Kennebec River at Calumet Bridge at Augusta
Updated 10:44 a.m.: The National Weather Service says the rapid snowmelt is going to cause minor flooding on the Kennebec River in Maine and on the Connecticut River that separates New Hampshire and Vermont.
Meteorologist Eric Sinsabaugh said the Kennebec was already at flood stage Wednesday morning and that the Connecticut was to reach flood stage later in the day.
Both are expected to fall below flood stage by the end of Friday.
Wednesday’s temperatures aren’t forecast to be as balmy as Tuesday. And there is a chance of rain showers in the afternoon and evening, according to the National Weather Service.
Updated 10:25 a.m.: The temperature has climbed high enough to set a couple of records in New England — and to cause melting snow that’s contributing to minor flooding.
The National Weather Service says the temperature climbed Tuesday to 87 degrees in Concord, New Hampshire, and 78 degrees in Augusta, both records for the date.

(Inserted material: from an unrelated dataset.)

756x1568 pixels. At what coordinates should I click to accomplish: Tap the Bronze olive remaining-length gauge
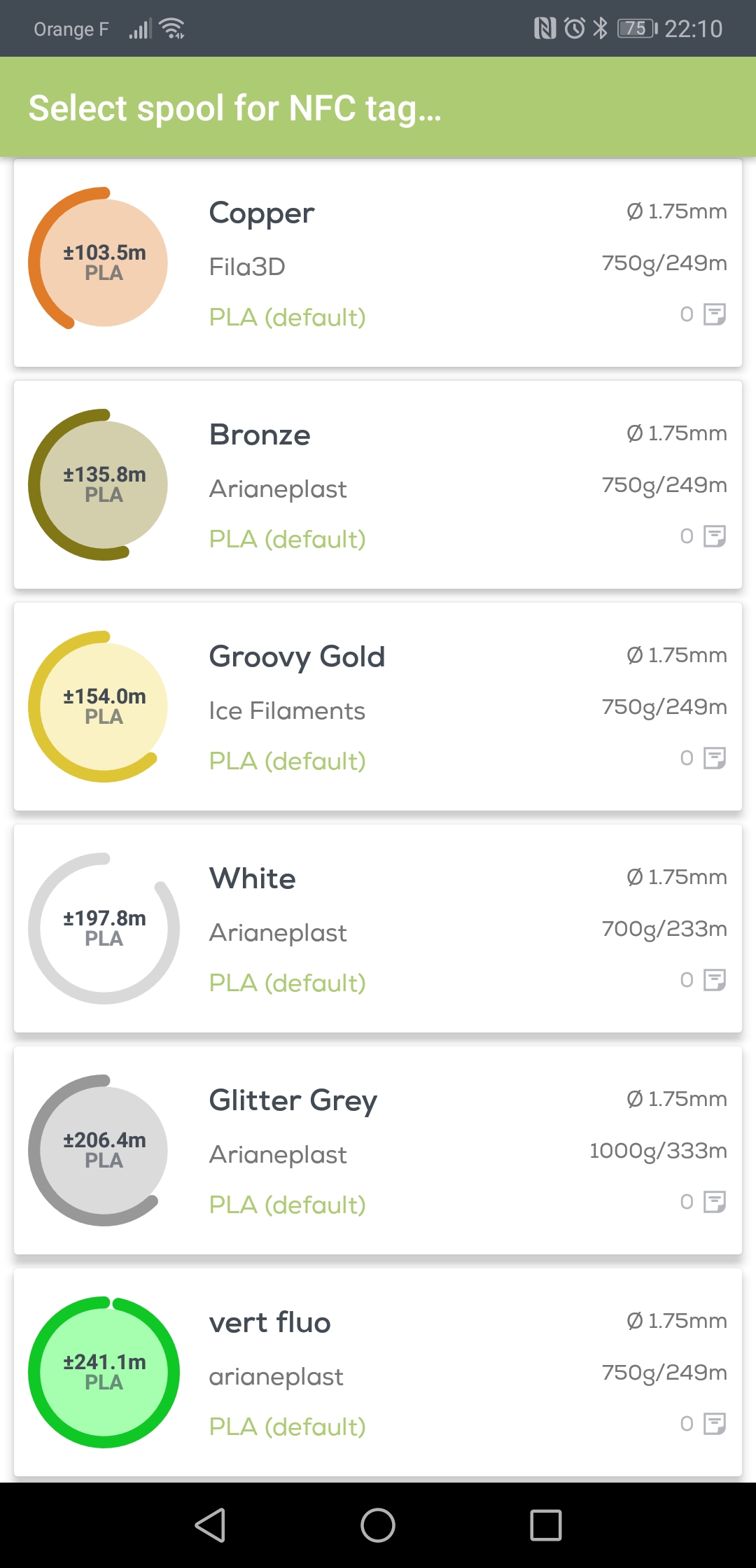tap(104, 484)
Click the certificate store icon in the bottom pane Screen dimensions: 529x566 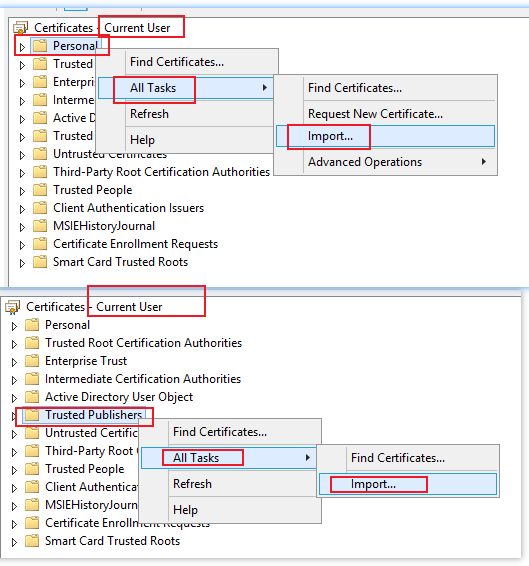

The temperature hit 75 in Portland, coming within 2 degrees of the record.
The temperature reached 80 in Lewiston and Auburn on Tuesday, according to the NWS. The record high is 82 — set in 1945.
On Monday, Montpelier, Vermont, had a record high of 77 degrees.
Meteorologist Margaret Curtis said the warm weather is creating snowmelt that’s contributing to flooding concerns across the region.
She said flood warnings were in effect for Maine’s Kennebec River with the potential for a couple of feet of water in parking lots along Front Street.